My wife says she basically wants a friend with benefits. I talked about how I'm uncomfortable seeing her before/after a date, partly because of my anxiety level worrying about how it went and partly because it's just not something I'm used to yet.

Here's what we worked out:

1. I'm going to date only if I want to.
2. We set aside Thursday and Friday nights for dating and she will spend Thursday at our friend's place. (friend is moving at the end of summer, so I have until then to get used to this)
3. We will shower after being with someone else.
4. I don't want to hear details of what she's doing, though I do want to know in general if she is seeing someone else.
5. We will not bring people back to our condo.
6. We both must meet someone in public before going somewhere private with them.
7. Safe sex always.

For me, the schedule is really the thing. I need to know when I will definitely see her and when I won't.

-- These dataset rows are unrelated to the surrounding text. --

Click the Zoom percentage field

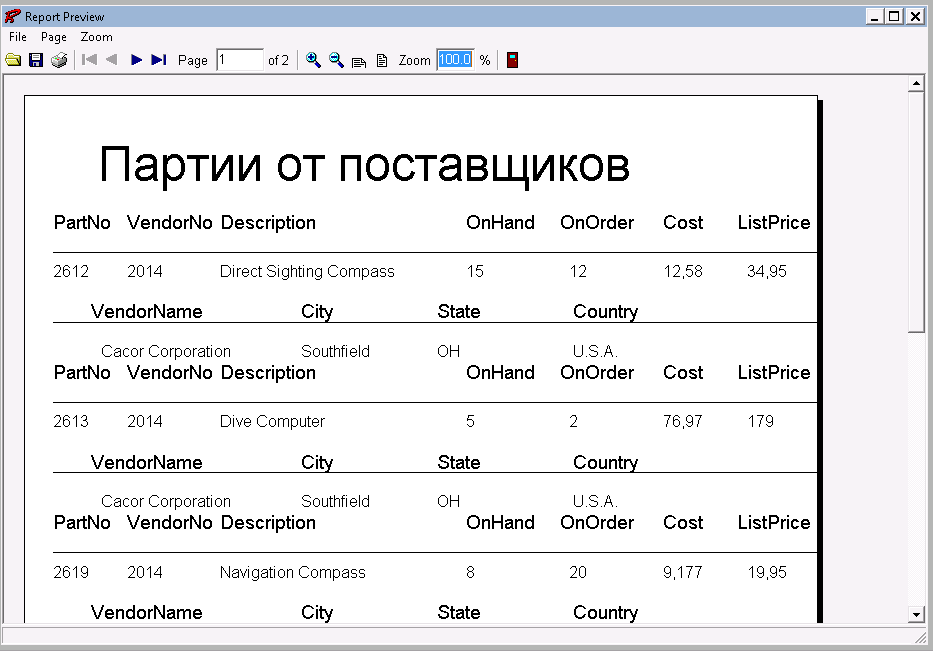(455, 60)
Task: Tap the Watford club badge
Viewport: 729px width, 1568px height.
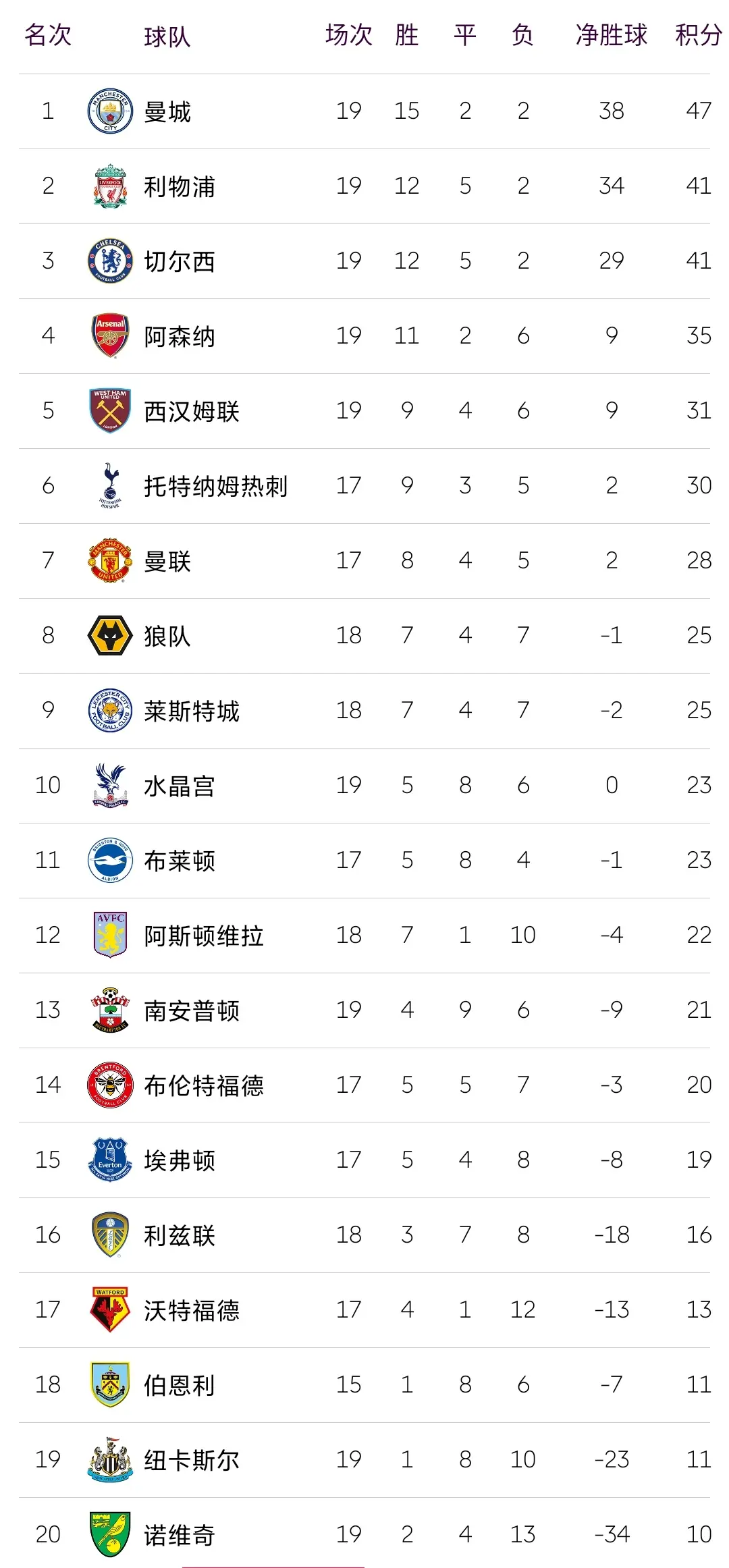Action: click(110, 1309)
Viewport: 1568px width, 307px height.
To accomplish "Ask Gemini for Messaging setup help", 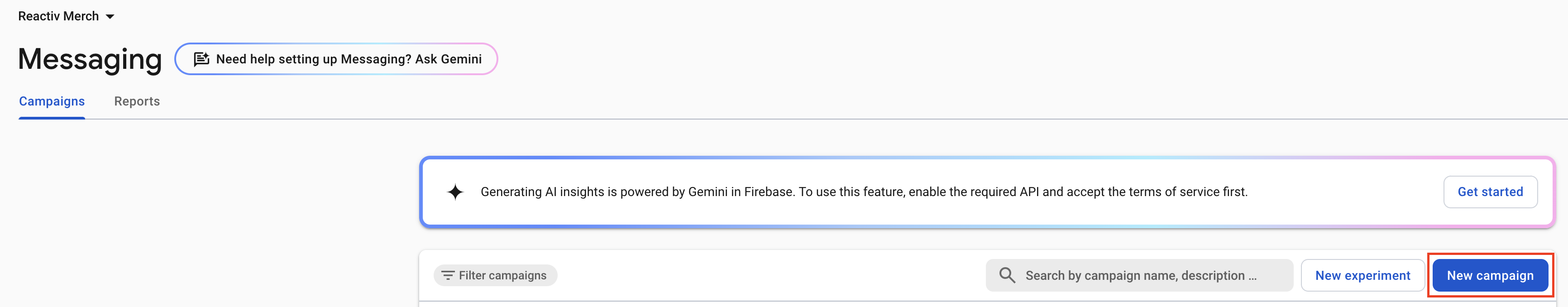I will tap(348, 59).
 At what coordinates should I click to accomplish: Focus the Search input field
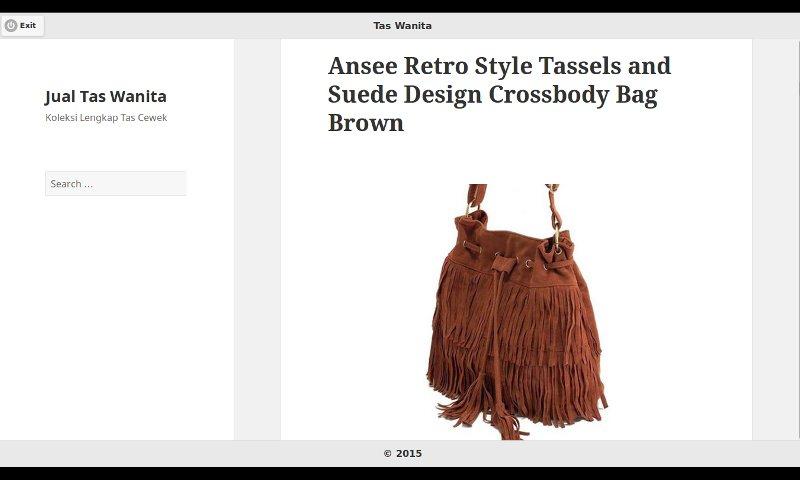click(x=115, y=183)
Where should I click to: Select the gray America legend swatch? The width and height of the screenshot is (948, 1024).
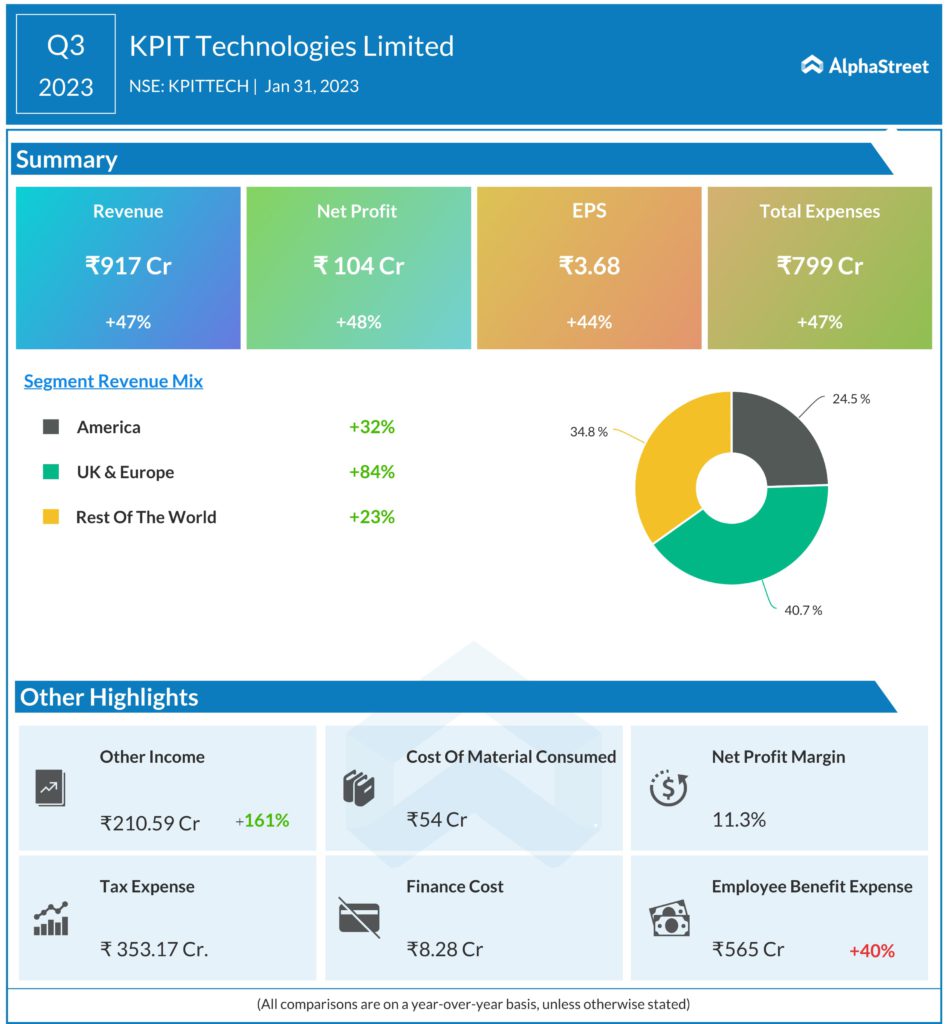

Also for my own planning, I can tell people I have these nights open.
 
Those sound like doable agreements and you have a time frame -- til the friend moves out at end of summer. You guys can check in at that point and assess how the agreements are working out for each.

Kudos!

Galagirl
 
Thanks! Yeah, at some point I am going to have to get used to seeing her come home from a date, potentially all glowy and giddy and stuff. It's just something I need to work on.
 
You might have already done this, but be sure to discuss what safe sex means to each of you. Some people are comfortable not using barriers for oral sex, others have far stricter standards (one woman in our community will not even open-mouthed kiss with someone she doesn't have STI paperwork on).